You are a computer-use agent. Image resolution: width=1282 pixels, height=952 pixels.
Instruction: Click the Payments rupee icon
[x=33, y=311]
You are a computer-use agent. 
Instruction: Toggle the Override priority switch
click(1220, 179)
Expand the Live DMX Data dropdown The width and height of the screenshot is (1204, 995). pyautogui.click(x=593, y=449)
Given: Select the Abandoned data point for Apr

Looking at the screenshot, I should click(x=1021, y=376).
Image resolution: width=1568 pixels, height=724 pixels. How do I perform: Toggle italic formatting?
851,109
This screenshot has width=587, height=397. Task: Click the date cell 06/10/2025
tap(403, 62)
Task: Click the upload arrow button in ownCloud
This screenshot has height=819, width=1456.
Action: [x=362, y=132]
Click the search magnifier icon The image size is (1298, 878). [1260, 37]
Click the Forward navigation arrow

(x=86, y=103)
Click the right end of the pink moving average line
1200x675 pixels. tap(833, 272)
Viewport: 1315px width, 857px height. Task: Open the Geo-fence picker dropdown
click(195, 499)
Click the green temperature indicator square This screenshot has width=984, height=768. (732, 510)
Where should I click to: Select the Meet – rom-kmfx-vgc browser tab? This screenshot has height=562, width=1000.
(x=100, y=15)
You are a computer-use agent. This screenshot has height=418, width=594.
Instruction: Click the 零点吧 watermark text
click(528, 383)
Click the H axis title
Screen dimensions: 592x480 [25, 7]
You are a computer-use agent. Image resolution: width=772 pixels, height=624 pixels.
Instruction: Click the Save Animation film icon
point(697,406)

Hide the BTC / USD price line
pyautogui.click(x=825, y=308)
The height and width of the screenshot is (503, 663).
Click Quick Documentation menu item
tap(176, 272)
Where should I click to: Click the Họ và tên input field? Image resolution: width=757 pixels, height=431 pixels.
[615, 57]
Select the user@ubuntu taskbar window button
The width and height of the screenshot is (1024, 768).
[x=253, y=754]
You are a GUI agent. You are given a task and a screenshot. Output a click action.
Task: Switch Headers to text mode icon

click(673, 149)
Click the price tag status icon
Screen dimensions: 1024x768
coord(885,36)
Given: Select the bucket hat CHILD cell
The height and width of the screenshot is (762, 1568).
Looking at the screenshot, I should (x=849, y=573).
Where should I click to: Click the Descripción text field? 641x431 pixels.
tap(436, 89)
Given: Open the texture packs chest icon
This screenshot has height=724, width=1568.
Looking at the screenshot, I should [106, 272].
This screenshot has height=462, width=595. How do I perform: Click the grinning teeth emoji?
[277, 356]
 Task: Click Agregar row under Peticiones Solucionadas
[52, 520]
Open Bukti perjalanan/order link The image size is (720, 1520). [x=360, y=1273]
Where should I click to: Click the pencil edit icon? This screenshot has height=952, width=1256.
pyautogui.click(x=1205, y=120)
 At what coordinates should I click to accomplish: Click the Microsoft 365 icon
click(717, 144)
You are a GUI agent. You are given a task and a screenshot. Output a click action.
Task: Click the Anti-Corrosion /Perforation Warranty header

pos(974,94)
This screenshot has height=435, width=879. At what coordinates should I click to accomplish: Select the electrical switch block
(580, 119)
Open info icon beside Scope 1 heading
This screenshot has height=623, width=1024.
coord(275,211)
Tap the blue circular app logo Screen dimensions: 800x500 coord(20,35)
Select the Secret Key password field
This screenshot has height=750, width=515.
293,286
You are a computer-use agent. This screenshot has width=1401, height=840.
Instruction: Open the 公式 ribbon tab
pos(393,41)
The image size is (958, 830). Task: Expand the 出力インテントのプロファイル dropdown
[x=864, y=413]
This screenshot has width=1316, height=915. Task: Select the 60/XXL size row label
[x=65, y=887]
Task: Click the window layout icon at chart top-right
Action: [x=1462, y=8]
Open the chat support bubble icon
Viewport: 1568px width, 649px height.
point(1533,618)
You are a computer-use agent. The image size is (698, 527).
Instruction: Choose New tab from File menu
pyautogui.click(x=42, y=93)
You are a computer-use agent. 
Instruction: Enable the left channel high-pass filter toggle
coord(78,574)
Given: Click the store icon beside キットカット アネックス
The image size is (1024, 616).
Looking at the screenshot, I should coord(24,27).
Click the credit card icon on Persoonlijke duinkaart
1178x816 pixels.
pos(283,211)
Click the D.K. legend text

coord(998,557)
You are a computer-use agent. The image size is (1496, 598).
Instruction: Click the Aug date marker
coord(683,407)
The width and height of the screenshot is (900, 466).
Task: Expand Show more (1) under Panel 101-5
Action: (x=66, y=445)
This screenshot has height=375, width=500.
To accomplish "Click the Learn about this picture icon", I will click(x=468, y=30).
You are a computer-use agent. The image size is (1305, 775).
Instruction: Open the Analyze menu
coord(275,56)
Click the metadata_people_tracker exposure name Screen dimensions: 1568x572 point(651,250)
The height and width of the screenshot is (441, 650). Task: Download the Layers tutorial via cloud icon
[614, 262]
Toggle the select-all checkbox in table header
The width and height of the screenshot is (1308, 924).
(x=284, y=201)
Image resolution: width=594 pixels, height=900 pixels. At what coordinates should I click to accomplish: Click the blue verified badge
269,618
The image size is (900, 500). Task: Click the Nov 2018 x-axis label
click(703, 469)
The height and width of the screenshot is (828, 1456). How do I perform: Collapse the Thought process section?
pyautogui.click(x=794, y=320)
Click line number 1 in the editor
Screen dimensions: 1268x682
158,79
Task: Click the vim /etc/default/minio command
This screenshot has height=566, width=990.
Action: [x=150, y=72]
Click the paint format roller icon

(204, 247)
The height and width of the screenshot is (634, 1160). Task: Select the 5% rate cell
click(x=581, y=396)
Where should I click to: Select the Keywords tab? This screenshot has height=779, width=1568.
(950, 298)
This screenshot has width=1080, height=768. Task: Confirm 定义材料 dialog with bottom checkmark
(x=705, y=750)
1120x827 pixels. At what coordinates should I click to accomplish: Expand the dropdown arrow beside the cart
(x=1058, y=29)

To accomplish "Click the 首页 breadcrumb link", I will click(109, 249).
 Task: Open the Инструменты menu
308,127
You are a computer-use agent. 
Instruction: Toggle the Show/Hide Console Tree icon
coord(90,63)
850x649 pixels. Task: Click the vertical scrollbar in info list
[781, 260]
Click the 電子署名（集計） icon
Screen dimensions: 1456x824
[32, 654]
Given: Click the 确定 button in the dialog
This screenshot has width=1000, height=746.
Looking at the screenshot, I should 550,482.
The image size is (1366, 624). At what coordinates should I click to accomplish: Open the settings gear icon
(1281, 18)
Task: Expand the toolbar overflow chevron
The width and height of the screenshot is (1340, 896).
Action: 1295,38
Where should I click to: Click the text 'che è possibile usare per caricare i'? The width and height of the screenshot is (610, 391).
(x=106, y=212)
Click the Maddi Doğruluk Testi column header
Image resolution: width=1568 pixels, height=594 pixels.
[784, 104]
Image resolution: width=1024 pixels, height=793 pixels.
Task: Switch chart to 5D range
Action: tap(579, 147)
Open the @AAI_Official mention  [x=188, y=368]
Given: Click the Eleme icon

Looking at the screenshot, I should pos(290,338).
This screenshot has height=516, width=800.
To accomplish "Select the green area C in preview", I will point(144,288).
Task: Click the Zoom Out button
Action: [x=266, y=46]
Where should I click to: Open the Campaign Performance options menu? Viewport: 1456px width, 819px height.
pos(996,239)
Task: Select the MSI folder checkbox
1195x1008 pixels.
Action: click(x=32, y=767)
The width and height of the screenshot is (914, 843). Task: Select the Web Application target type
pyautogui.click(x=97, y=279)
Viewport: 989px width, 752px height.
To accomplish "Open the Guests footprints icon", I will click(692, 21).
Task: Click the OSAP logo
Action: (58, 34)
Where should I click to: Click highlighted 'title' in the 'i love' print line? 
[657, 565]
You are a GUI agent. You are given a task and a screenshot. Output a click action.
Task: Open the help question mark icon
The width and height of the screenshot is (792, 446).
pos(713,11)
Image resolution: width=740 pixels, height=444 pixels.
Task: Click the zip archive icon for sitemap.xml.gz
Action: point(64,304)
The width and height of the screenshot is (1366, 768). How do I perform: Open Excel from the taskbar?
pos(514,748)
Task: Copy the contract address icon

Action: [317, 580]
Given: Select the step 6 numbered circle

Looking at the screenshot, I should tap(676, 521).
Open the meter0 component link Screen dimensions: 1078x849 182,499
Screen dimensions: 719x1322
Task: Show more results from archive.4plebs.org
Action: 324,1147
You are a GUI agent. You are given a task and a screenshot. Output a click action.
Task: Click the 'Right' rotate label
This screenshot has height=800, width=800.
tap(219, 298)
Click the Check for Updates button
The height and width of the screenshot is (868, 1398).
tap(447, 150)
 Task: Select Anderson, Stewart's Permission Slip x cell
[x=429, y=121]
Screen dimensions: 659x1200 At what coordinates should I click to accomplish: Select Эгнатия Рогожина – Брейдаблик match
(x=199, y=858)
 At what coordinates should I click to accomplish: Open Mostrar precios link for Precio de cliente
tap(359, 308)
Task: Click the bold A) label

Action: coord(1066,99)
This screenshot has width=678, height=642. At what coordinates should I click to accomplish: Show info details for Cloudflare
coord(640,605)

====

- **Exercise aim**
Please write out, exactly as they appear above, only the lines in the stretch from the line with "This screenshot has height=435, width=879." through the line with "Open the chat support bubble icon".

- **Exercise solution**
This screenshot has height=435, width=879. At what coordinates should I click to accomplish: Select the electrical switch block
(580, 119)
Open info icon beside Scope 1 heading
This screenshot has height=623, width=1024.
coord(275,211)
Tap the blue circular app logo Screen dimensions: 800x500 coord(20,35)
Select the Secret Key password field
This screenshot has height=750, width=515.
293,286
You are a computer-use agent. This screenshot has width=1401, height=840.
Instruction: Open the 公式 ribbon tab
pos(393,41)
The image size is (958, 830). Task: Expand the 出力インテントのプロファイル dropdown
[x=864, y=413]
This screenshot has width=1316, height=915. Task: Select the 60/XXL size row label
[x=65, y=887]
Task: Click the window layout icon at chart top-right
Action: [x=1462, y=8]
Open the chat support bubble icon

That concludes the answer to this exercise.